Saturday marked two months since we brought our kids home. In those two months, we've been steadily learning how to relate to each other, and how the rules work (which goes both ways). W has an amazing sense of humor, and I find myself cracking up at him at the most odd moments. It seems his favorite is dinnertime. That's when we all sit down together and it's W's Comedy Hour.
J is navigating the social anxiety-ridden world that is fourth grade. FOURTH! When did the mean girls get younger? I didn't have to deal with them until 6th grade. I was hoping for a little more time. The need to be popular and liked is so overwhelming. I feel the angst for her when she describes it. I remember what it was like when I was the flat-chested freckle-faced gangly girl that the other girls (and some of the boys - I'm looking at you Shawn Wirth!) made fun of. I remember feeling like I didn't belong. I remember my parents telling me it wouldn't matter in ten years. What I wanted to scream to them was that it WASN'T in ten years RIGHT NOW! And that was all that mattered - RIGHT NOW. And I find myself telling her that when she goes to apply for college, they won't ask if she was popular, or the head cheerleader, or the prom queen. They will be looking at her grades, and her community service, and her involvement.

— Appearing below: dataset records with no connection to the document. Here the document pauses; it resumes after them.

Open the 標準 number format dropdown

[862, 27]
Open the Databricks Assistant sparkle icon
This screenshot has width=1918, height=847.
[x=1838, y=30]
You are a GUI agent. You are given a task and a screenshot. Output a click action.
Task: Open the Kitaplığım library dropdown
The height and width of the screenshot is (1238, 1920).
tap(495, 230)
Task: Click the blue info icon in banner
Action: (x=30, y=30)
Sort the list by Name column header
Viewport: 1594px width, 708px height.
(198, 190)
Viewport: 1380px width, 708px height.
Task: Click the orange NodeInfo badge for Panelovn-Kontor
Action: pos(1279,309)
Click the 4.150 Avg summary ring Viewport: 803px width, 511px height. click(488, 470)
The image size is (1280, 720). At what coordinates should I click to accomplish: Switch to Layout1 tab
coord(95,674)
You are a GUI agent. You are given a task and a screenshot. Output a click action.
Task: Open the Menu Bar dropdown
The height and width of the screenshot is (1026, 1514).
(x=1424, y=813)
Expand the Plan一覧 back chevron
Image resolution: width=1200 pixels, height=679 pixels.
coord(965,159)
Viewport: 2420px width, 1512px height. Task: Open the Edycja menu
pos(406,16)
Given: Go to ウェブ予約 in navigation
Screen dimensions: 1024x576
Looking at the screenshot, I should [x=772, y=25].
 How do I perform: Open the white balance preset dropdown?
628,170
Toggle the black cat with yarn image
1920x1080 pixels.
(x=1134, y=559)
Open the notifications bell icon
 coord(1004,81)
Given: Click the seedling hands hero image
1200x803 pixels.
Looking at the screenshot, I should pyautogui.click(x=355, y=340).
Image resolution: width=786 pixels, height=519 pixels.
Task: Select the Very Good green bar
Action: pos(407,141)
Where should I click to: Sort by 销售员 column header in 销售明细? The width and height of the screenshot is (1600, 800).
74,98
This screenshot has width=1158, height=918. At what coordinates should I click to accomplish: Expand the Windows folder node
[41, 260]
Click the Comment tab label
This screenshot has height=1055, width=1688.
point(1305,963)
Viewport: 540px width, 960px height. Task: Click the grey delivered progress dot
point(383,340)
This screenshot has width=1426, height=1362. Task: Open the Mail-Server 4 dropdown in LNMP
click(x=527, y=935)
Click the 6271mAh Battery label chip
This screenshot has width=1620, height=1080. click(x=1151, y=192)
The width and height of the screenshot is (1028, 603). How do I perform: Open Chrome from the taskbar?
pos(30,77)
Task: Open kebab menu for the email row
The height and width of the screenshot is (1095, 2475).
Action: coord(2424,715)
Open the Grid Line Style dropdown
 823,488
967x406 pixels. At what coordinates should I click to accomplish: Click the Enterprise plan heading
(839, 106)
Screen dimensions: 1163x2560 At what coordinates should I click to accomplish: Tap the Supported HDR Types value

And as we all know, I got that look. The same look I am sure I gave my mother. And in that instance, I understood. It's all I can do to simply give her advice, and things to say. And stand back, and let her navigate it like I had to. On my own. I turned out alright, and she will too.
Today we have our monthly visit with Miss Emily, our social worker. Then I have to take the kids to the doctor for their annual physicals. Seems they haven't seen a doctor in quite a while. It was the same story with the dentist. (Don't get me started).